Колыбельная белых пираний — страница 24 из 41

Но Коршунов все еще тут. Сидит на диванчике, вальяжно развалившись; постукивает о тусклый линолеумный пол замшевыми мокасинами (кстати, без бахил). И на линолеум падают засохшие вафельки грязи, отформатированные рифленой подошвой.

– Извините, – говорит Вера, проходя к своему столу и отчаянно пытаясь унять так и не прекратившийся стук крови. – Здравствуйте. Пересядьте, пожалуйста, вот сюда.

Она садится и показывает ему чуть дрожащей рукой на стул для пациентов – металлический, обтянутый грязно-серой искусственной кожей.

– Конечно, как скажете, – ироничным тоном отвечает он и медленно, с ленцой, не теряя ни капли вальяжности, пересаживается на предложенное место. Ближе к Вериному столу.

– Слушаю вас.

– У меня тут небольшая неприятность. Думаю, ничего особо страшного, но все-таки на всякий случай решил провериться.

Вера смотрит в свой план: затаив дыхание, ищет имя и фамилию сидящего напротив пациента.

Его и правда зовут Дмитрий. Но вот фамилия другая, не Коршунов. Захаров.

Значит, после того случая он сменил фамилию. Интересно, почему.

Проходит доля секунды, и Вера невольно вздрагивает, внезапно осознав, что и у нее та же фамилия, доставшаяся ей от матери и оставленная при заключении брака.

Впрочем, что тут такого поразительного? Одна из самых банальных, самых распространенных в стране фамилий.

– Так. Дмитрий, да? И что у вас за неприятность?

– Небольшое воспаление. Раздражение головки члена, покраснение крайней плоти, отечность. Легкий зуд, довольно жгучая неприятная резь. Думаю, вряд ли это аллергия. Ей просто не на что появиться. Так что, видимо, какие-то бактерии завелись.

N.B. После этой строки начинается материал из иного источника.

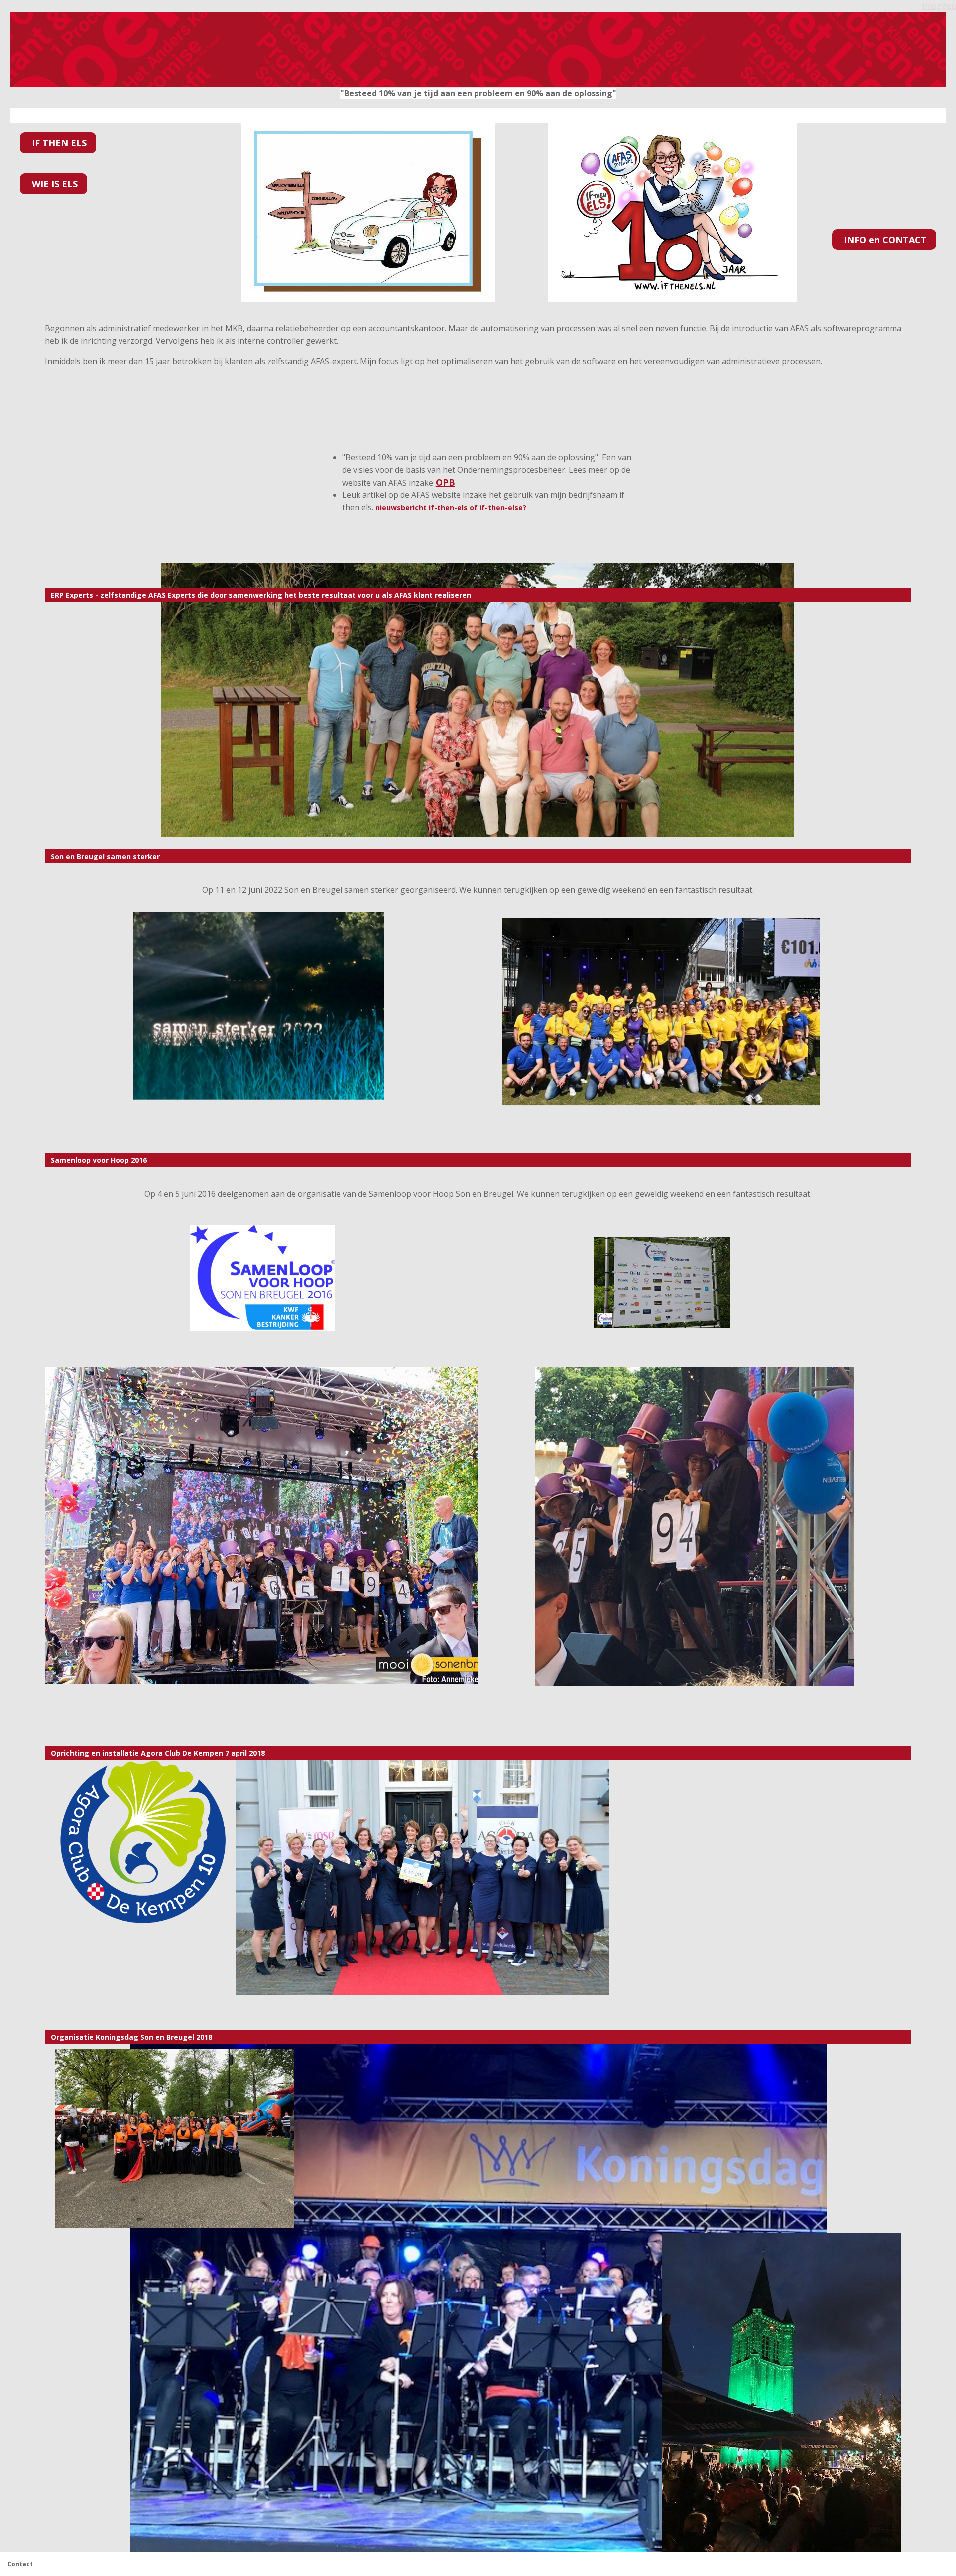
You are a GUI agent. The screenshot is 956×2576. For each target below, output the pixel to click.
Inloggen (939, 5)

Он ведет себя совсем не так, как большинство Вериных пациентов. Не мямлит, не бубнит, не тянет время, а проговаривает зазорные жалобы уверенно и четко. Не вжимается в собственное скрюченное тело, а по-прежнему сидит в вальяжной позе, откинувшись на спинку стула и широко расставив ноги. Словно без стеснения предлагая свои воспаленные отечные гениталии не только Вере, но и всему непритязательному миру.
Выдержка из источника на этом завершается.